I have a dataframe with this structure:
> df
factor y x
1 2 0
1 3 0
1 1 0
1 2 0
2 3 0
2 1 0
2 3 1
3 4 1
3 3 1
3 6 3
3 5 2
4 4 1
4 7 8
4 2 1
2 5 3
In the actual dataset, I have 200 rows and different variables: several continuous variables and a factor variable with 70 levels with up to 4 observations each.
I would like to randomly subsample my entire dataframe into 4 groups of equal size without replacements within each group exclusively in the factor variable. In other words, I would like to have each level of the factor variable occurring not more than once per group.
I've tried different solutions. For instance, I tried by sampling the "factor" variable into four groups without replacements as follows:
factor1 <- as.character(df$factor)
set.seed(123)
group1 <- sample(factor, 35,replace = FALSE)
factor2 <- setdiff(factor1, group1)
group2 <- sample(factor2, 35,replace = FALSE)

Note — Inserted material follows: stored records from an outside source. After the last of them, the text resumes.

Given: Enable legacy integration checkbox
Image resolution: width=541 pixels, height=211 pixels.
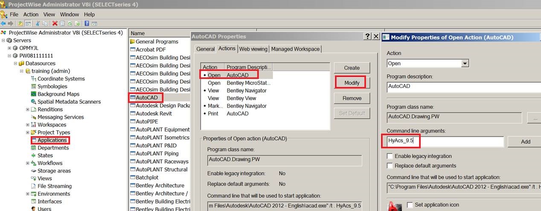Looking at the screenshot, I should [390, 156].
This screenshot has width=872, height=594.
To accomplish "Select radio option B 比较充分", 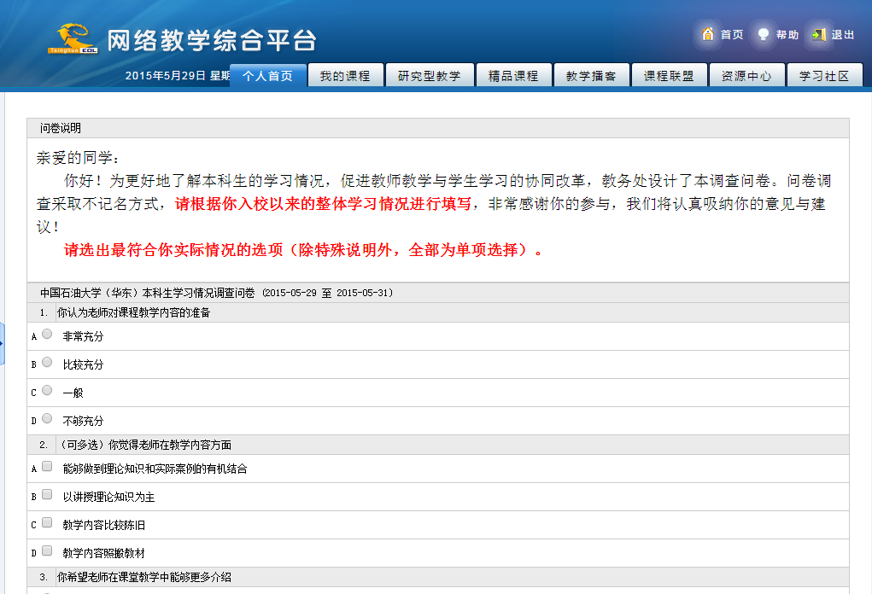I will [47, 363].
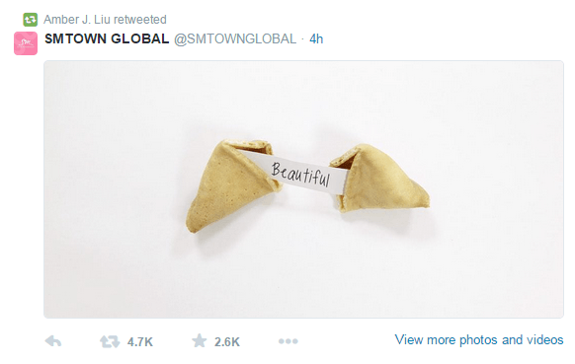Click the green retweeted indicator icon
Viewport: 575px width, 364px height.
(x=30, y=20)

# and the same for "group3" and "group4"
but then I don't know how to associate the group vectors (group1, group2, etc.) to the other variables in my df ('x' and 'y').
I've also tried with:
group1 <- sample_n(df, 35, replace = FALSE)
but this solution fails as well since my dataframe doesn't include duplicated rows. The only duplicated values are in the factor variable.
Finally, I tried to use the solution proposed in reply to a similar question here, adapted to my case:
random.groups <- function(n.items = 200L, n.groups = 4L,
factor = rep(1L, n.items)) {
splitted.items <- split(seq.int(n.items), factor)
shuffled <- lapply(splitted.items, sample)
1L + (order(unlist(shuffled)) %% n.groups)
}
df$groups <- random.groups(nrow(df), n.groups = 4)
However, the resulting 4 groups include duplicated values for the factor variable, so something is not working properly.
I would really appreciate any idea or suggestion to solve this problem!